Two Days in Greda by Táňa Ranisavićová
My brother, mother and I went to the hills of Bosnia.
She wanted to see us for the last time.
“She died at 7 a.m.” said cousin Dragan when we got there in the evening.
We went to her room to see her.
She was tiny and skinny and yellow, with no teeth.
I couldn’t take my eyes off her.
All the night, her children, grandchildren and many other people I didn’t know
Were sitting in the kitchen, smoking, drinking coffee and rakija,
Talking about her life, laughing and crying and hugging me.
The next morning, women were cooking and men were making a coffin outside.
They couldn’t get it upstairs
So her son took her out in his arms
And laid her into the coffin.
We were standing in the sun, sweating, clutching long candles.
The hot wax was flowing on our hands.
I was looking at the hills under the village, divided by a deep canyon,
Trembling in the rhythm of the nails being hammered in.
Her daughters were singing songs about her.

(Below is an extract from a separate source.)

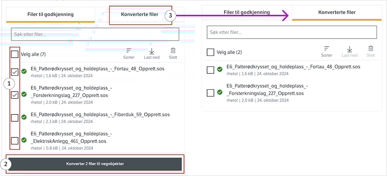
Task: Open Konverterte filer tab in left panel
Action: [x=139, y=14]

We followed the tractor with the coffin
Up the hill to the cemetery.
Many new graves were there.
Next to the hole in the ground some bones and a skull were laid.

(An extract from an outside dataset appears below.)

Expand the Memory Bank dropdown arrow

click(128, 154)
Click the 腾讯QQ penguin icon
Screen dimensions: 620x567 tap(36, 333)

Nobody knew whose they used to be.
Cousin Riste offered a shot of rakija to everyone.
Men put the coffin into the hole and threw the bones back in.
While they were covering it with soil,
The cries and songs of the women didn’t stop
And they kept interrupting the priest’s speech.

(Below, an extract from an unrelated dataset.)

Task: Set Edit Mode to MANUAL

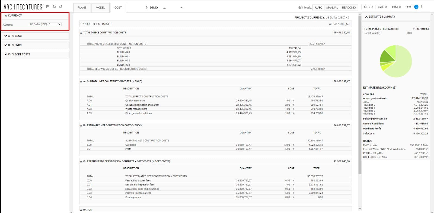Action: coord(332,8)
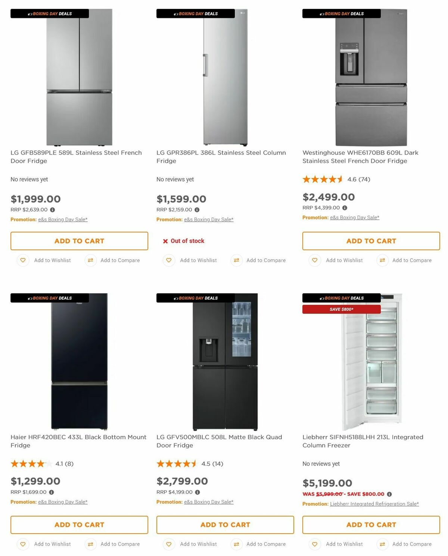Viewport: 448px width, 556px height.
Task: Click info icon next to RRP $4,399.00
Action: point(345,208)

The men poured a few bottles of rakija all over the ground.
My aunts lay down on the grave, crying.
“Oh mother, you gave me my life, why are you leaving me?”
Their songs had never been louder.
In the afternoon, my cousins and I took a walk
In the meadows outside the village.
They assured me that the mine fields were on the other side of the hill.
That night, a strong earthquake woke me up.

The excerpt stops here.